Nach mehreren im Sand verlaufenen IKT- und Breitband-Initiativen will nun eine neue Internetoffensive eine Stärkung des Wirtschaftsstandortes bringen.
Das "Kompetenzzentrum Internetgesellschaft" legte der Bundesregierung nun den ersten Prioritätenkatalog zu Informations- und Kommunikationstechnologien 2011 vor. Die 14 vorgeschlagenen Maßnahmen umfassen etwa Green IT, eine breite Einführung der Handy-Signatur und Venture Capital für Hightech-Unternehmen. Diese Projekte werden von der öffentlichen Verwaltung gemeinsam mit der Wirtschaft, den Interessenvertretungen und anderen Stakeholdern abgearbeitet. Man kann sich auf bereits Ausformuliertes berufen: das Kompetenzzentrum arbeitet auf Basis der Ergebnisse der Österreichischen Internetoffensive aus dem Jahr 2008.
Diese und vergangenen Strategiepapiere waren bislang vor allem ein Verbrennen von Beraterleistung und Geld. Mehr als 400 Experten erarbeiteten in etwa 3000 Beraterstunden die Grundlage für die neue IKT-Strategie in Österreich. Alle sechs Monate will das Kompetenzzentrum der Bundesregierung Prioritäten und Fortschrittsberichte im Bereich der Kommunikations- und Informationstechnologien vorlegen.
"Neben der Priorisierung der notwendigen Schritte und der Anführung der für die Umsetzung zuständigen Stelle kümmert sich das Kompetenzzentrum darüber hinaus um eine laufende Öffentlichkeitsarbeit und die Erstellung von Studien", lautet eine Aussendung anlässlich der Gründung der Initiative durch die Bundesregierung. Das kann ja nur gutgehen.

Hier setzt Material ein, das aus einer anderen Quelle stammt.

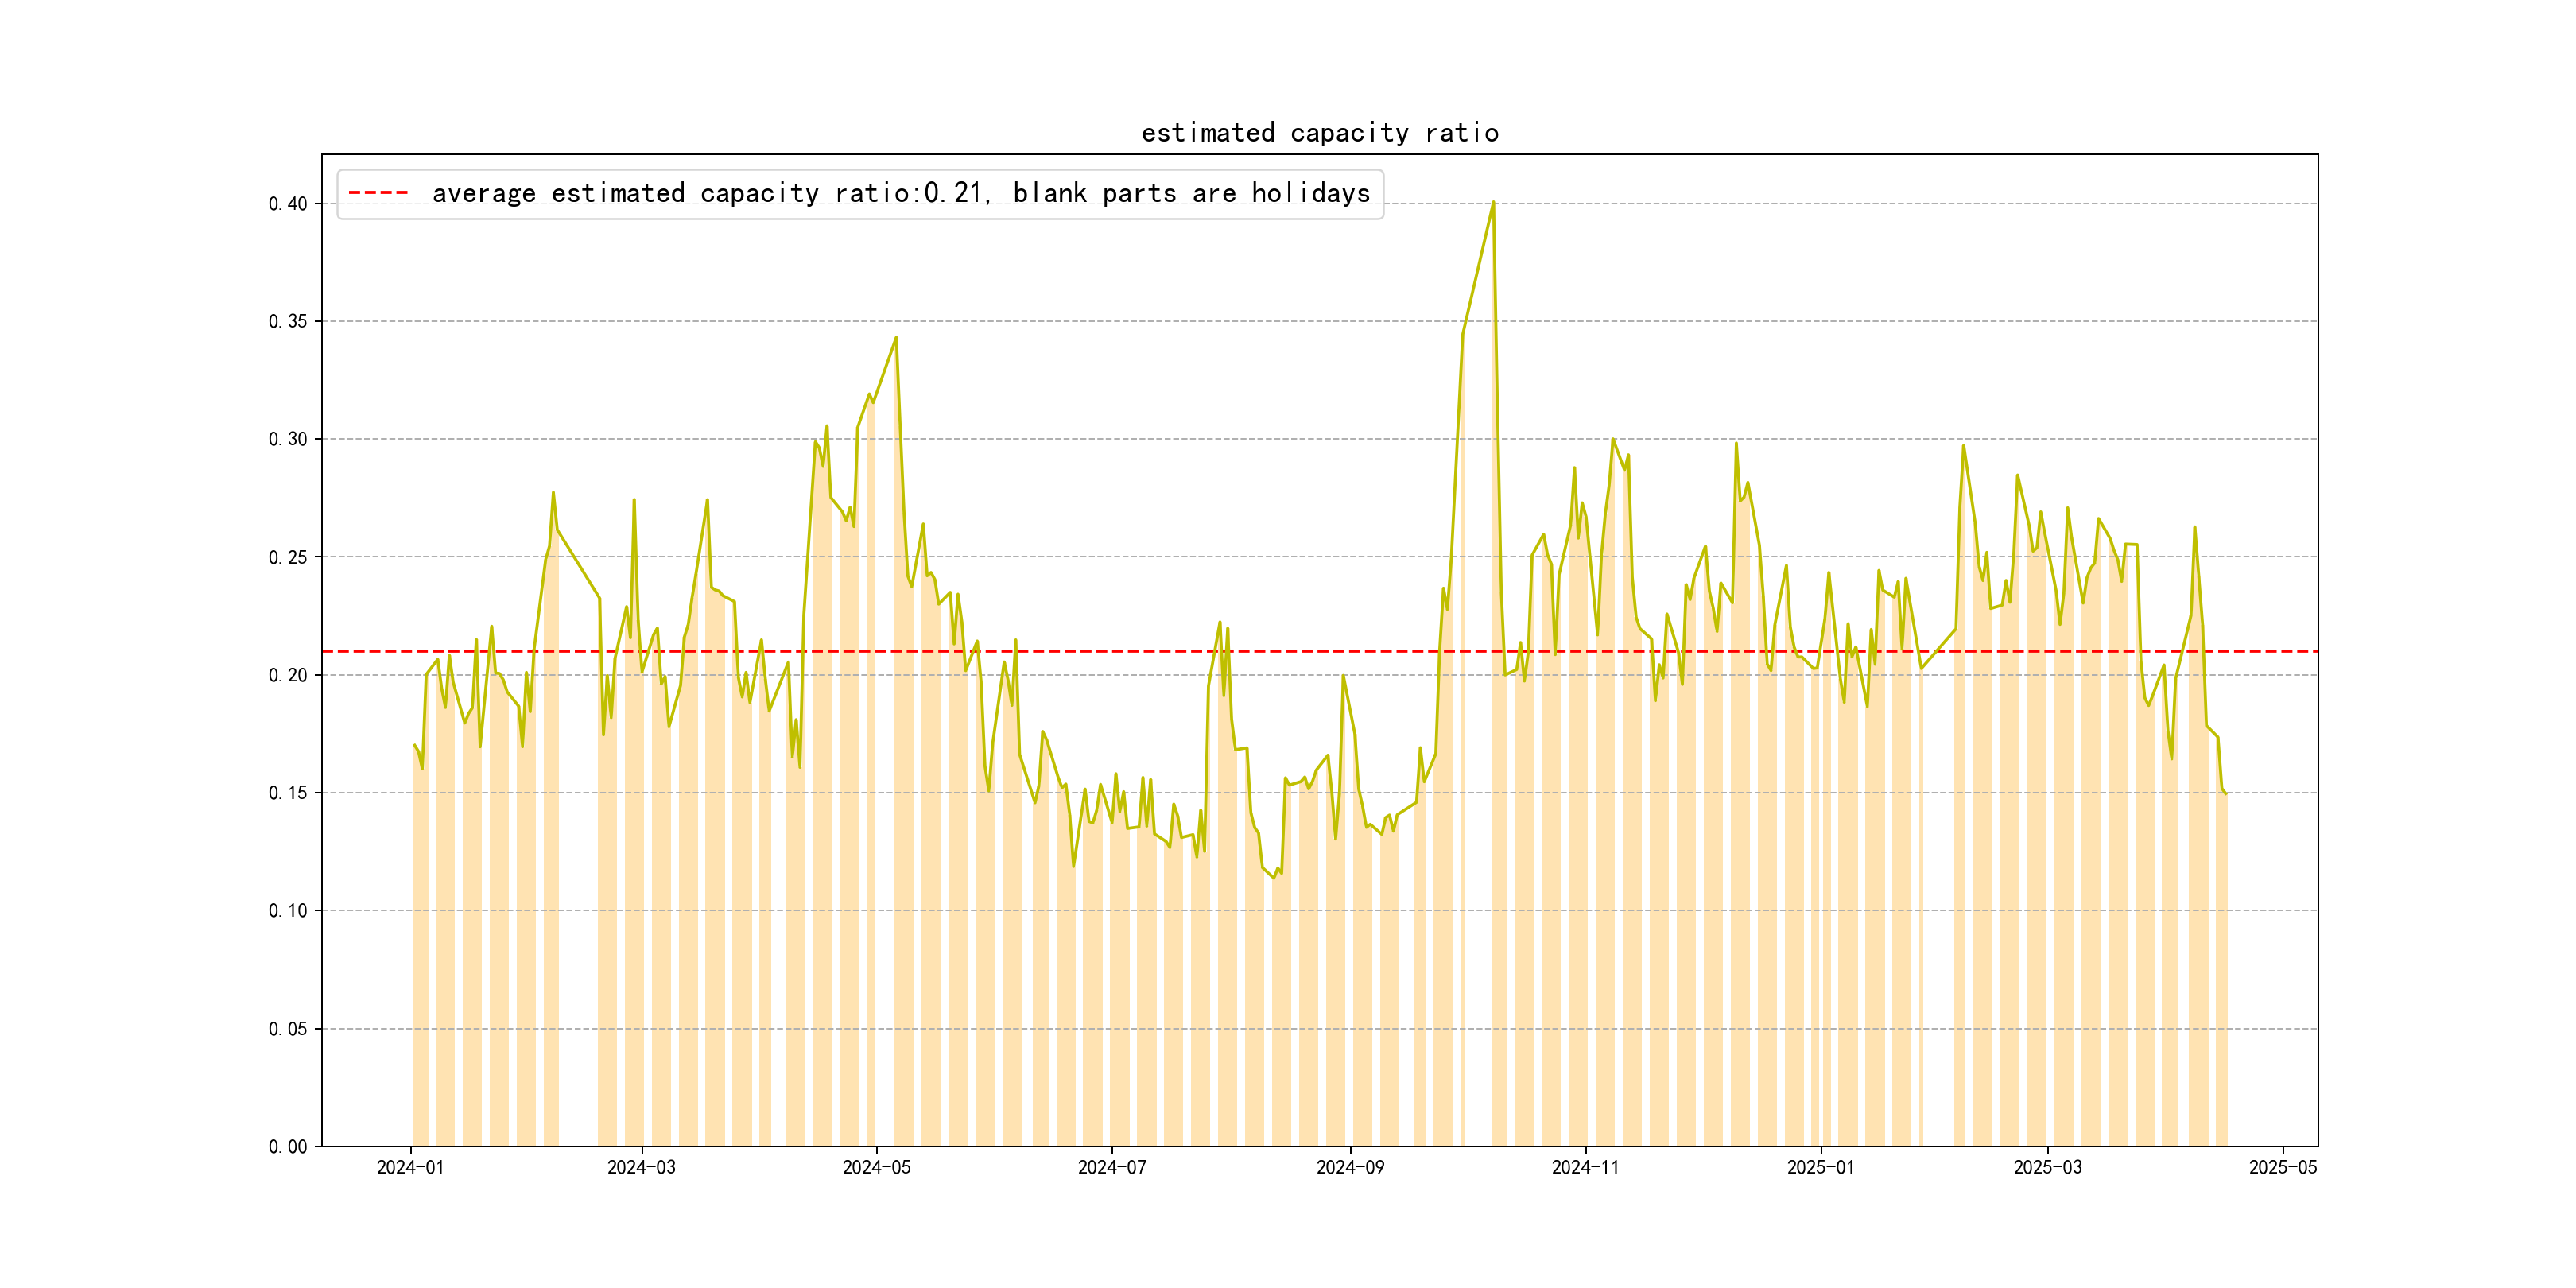The height and width of the screenshot is (1288, 2576).
Task: Click the 0.25 y-axis tick label
Action: click(288, 557)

In das Kompetenzzentrum Internetgesellschaft sind Bundeskanzleramt, Finanzministerium, Wirtschaftsministerium, Infrastrukturministerium sowie Vertreter aus Wirtschaft und Wissenschaft eingebunden. Die Rundfunk und Telekom Regulierungs-GmbH fungiert als Geschäftsstelle des Kompetenzzentrums.